Here we spell out the conventions for how to get data needed to test H2O for different test environments. All data is retrieved using the gradlew wrapper that comes as a part of this repository. Please keep in mind that anywhere below that says $ ./gradlew
may require you run C:\> gradlew.bat
on windows machines instead. All sync commands use file size and "last modified" time stamps of each local file to determine whether the file needs to be updated.
Pre-push tests are intended to be fast and run often. Running time for all tests should be a few minutes.
- 8GB or better RAM.
- Five 1GB JVMs get started.
- All test data is either generated or exists in the s3://h2o-public-test-data/smalldata/ directory.
- Driven by java unit test runners
$ ./gradlew syncSmalldata
$ ./gradlew test
Laptop tests are meant to run stressful workloads on a powerful laptop. Running time for all tests should be less than an hour.
- At least 12 GB of RAM. At least 2 CPUs. (Most H2O developers use a 16 GB Macbook Pro with 4 CPUs and 8 hardware threads.)
-
Max 5 GB of data to download.
-
Search for data in the following order:
- path specified by environment variable H2O_BIGDATA + "/laptop"
- ./bigdata/laptop (A "magic" directory in your git workspace)
- /home/h2opublictestdata/bigdata/laptop
- /mnt/h2o-public-test-data/bigdata/laptop
- RUnit tests
- Python tests
$ ./gradlew syncBigdataLaptop
./gradlew testLaptop
Big server tests are meant to run stressful workloads on modern server hardware with lots of resources.
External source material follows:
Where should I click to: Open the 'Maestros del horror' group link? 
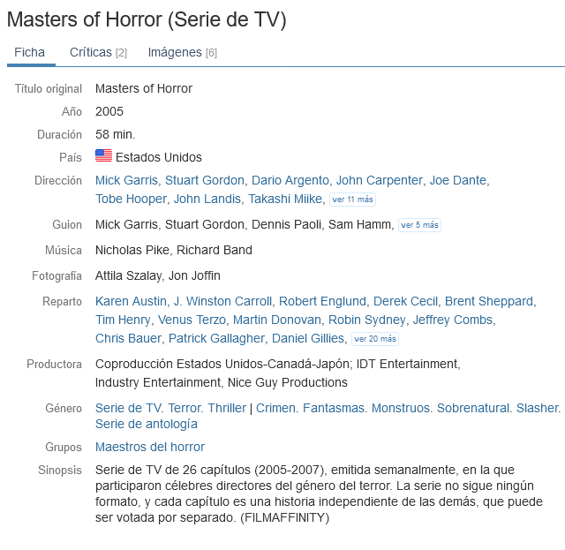pyautogui.click(x=150, y=447)
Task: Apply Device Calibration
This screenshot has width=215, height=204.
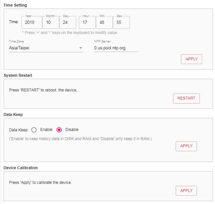Action: coord(186,191)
Many servers may be used at once to reduce running time.
- At least 256 GB of RAM. Lots of CPUs.
-
Max 50 GB of data to download.
-
Take advantage of soft and hard links to make bigger datasets.
-
Search for data in the following order:
- path specified by environment variable H2O_BIGDATA + "/bigserver"
- ./bigdata/bigserver (A "magic" directory in your git workspace)
- /home/h2opublictestdata/bigdata/bigserver
- /mnt/h2o-public-test-data/bigdata/bigserver
- RUnit tests
- Python tests
CAUTION: Don't do this at home.
$ ./gradlew syncBigdataBigserver
./gradlew testBigserver
- Infinite RAM. Lots of cores.
-
Data lives in S3. Huge.
-
Search for data in the following order:
- s3://h2o-public-test-data/bigdata
- JVMs running directly in EC2 instances
You don't. Just point your test directly to s3://h2o-public-test-data/bigdata. Definitely do not copy the data to EBS disks.
Jenkins launches them nightly or on-demand. (Need instructions for how to do this.)